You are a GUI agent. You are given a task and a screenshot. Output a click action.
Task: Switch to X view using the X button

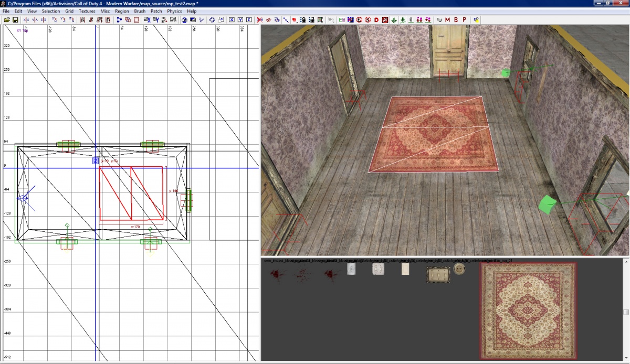coord(232,20)
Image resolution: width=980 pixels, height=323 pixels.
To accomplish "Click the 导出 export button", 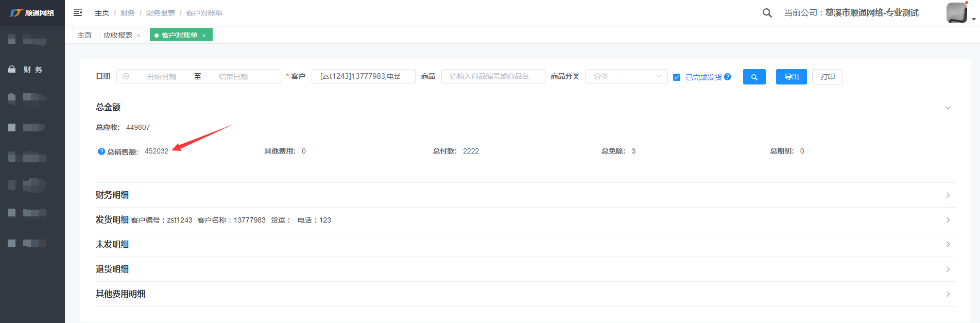I will pos(791,77).
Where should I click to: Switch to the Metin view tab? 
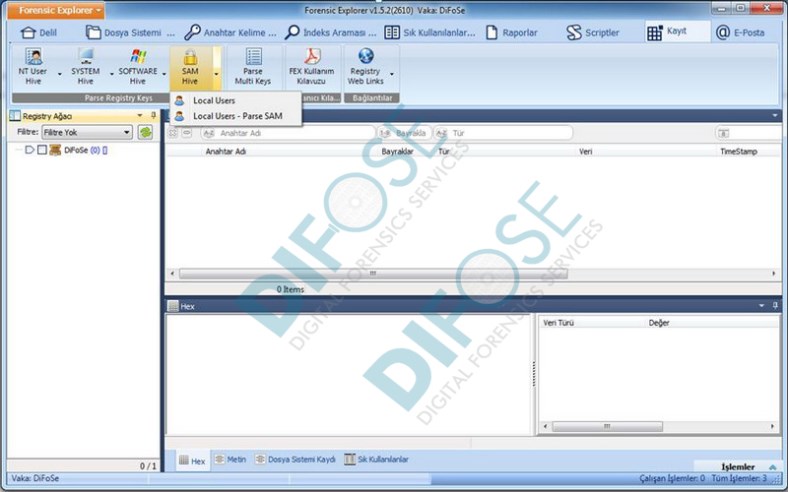coord(230,459)
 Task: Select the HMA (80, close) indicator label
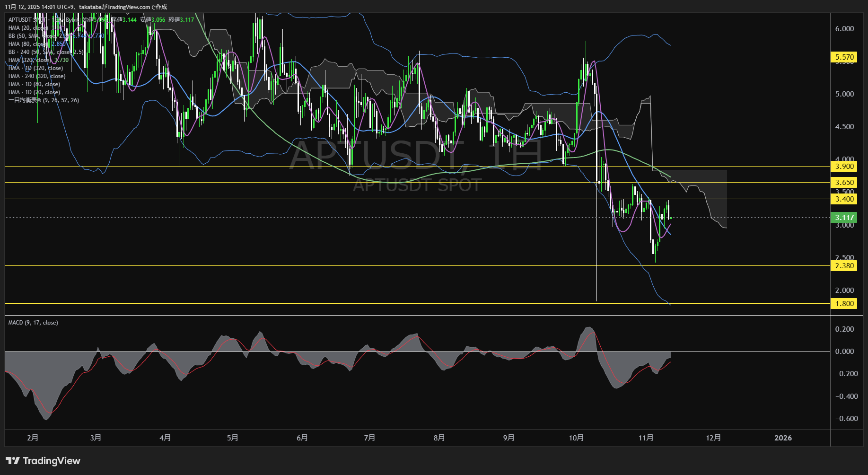coord(28,44)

━━━━━━━━━━

WORK INSTRUCTIONS: The copy starts at the line holding "Where should I" and ends at the last line of the records above. Transcribe those lines exactly, pictures excluded.

REPLY:
Where should I click to: Switch to the Metin view tab? 
coord(230,459)
 Task: Select the HMA (80, close) indicator label
coord(28,44)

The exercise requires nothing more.